**Supplied text:**
================================

From: Fabian Ebner <f.ebner@proxmox.com>
To: Thomas Lamprecht <t.lamprecht@proxmox.com>,
Proxmox Backup Server development discussion
<pbs-devel@lists.proxmox.com>,
Dominik Csapak <d.csapak@proxmox.com>
Subject: Re: [pbs-devel] [PATCH proxmox-backup v2] tools/daemon: improve reload behaviour
Date: Fri, 18 Dec 2020 10:19:42 +0100 [thread overview]
Message-ID: <9e870775-265b-e40e-8521-bd74c98e6407@proxmox.com> (raw)
In-Reply-To: <68cad25d-5e78-8cf9-261e-f130205bd1f9@proxmox.com>
Still works for me. Tested 250 installs with a few 'stress' workloads on
the side.
Tested-By: Fabian Ebner <f.ebner@proxmox.com>
Am 17.12.20 um 17:17 schrieb Thomas Lamprecht:
> On 17/12/2020 15:50, Dominik Csapak wrote:
>> it seems that sometimes, the child process signal gets handled
>> before the parent process signal. Systemd then ignores the
>> childs signal (finished reloading) and only after going into
>> reloading state because of the parent. this will never finish.
>>
>> Instead, wait for the state to change to 'reloading' after sending
>> that signal in the parent, an only fork afterwards. This way
>> we ensure that systemd knows about the reloading before actually trying
>> to do it.
>>
>> Signed-off-by: Dominik Csapak <d.csapak@proxmox.com>
>> ---
>> changes from v1:
>> * introduce wait_service_is_(not_)state
>> it is a bit more generic
>> has a better name
>> * factor the common code out into get_service_state
>>
>
> that seems much nicer, thanks!
> @Fabian can you please redo your testing (1.5k is maybe a bit much in light
> of the changes between v1 and v2 I'm happy with 100 ^^ too)
>
> I'm quite confident in the patch, but this is not something I'd like to touch
> again soon, so better we check it a bit to much than to less :)
>
>> src/tools/daemon.rs | 45 ++++++++++++++++++++++++++++-----------------
>> 1 file changed, 28 insertions(+), 17 deletions(-)
>>
>> diff --git a/src/tools/daemon.rs b/src/tools/daemon.rs
>> index 6bb4a41b..0e3a174a 100644
>> --- a/src/tools/daemon.rs
>> +++ b/src/tools/daemon.rs
>> @@ -291,6 +291,7 @@ where
>> if let Err(e) = systemd_notify(SystemdNotify::Reloading) {
>> log::error!("failed to notify systemd about the state change: {}", e);
>> }
>> + wait_service_is_state(service_name, "reloading").await?;
>> if let Err(e) = reloader.take().unwrap().fork_restart() {
>> log::error!("error during reload: {}", e);
>> let _ = systemd_notify(SystemdNotify::Status("error during reload".to_string()));
>> @@ -305,7 +306,7 @@ where
>>
>> // FIXME: this is a hack, replace with sd_notify_barrier when available
>> if server::is_reload_request() {
>> - wait_service_is_active(service_name).await?;
>> + wait_service_is_not_state(service_name, "reloading").await?;
>> }
>>
>> log::info!("daemon shut down...");
>> @@ -313,26 +314,36 @@ where
>> }
>>
>> // hack, do not use if unsure!

================================

**Recorded information:**
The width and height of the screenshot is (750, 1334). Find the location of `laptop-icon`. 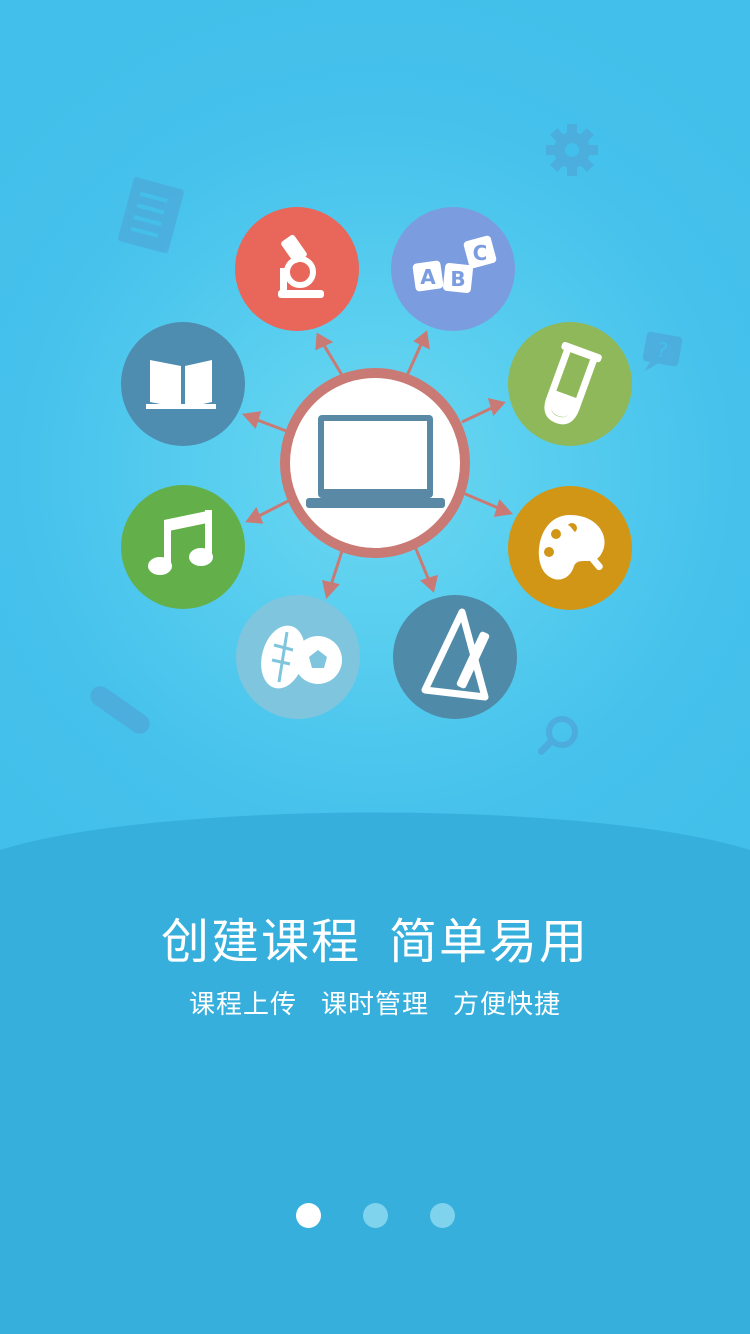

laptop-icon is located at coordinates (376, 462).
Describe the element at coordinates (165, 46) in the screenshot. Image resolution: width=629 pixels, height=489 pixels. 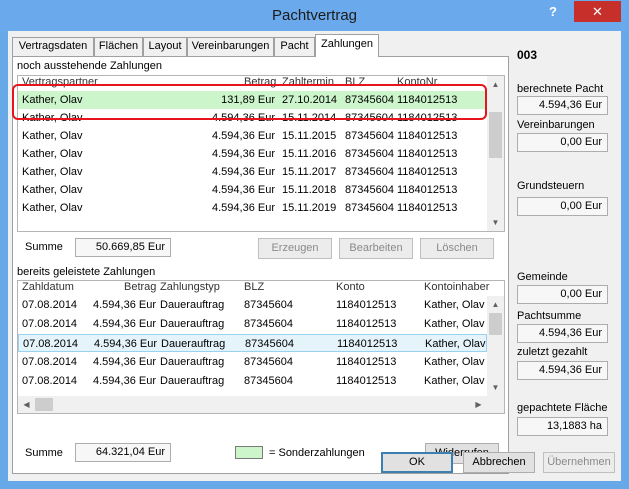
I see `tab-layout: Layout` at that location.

================================

**Task details:**
In the patch email, how many installs did the tester run?

**Solution to the exercise:**
250 installs, with a few 'stress' workloads on the side.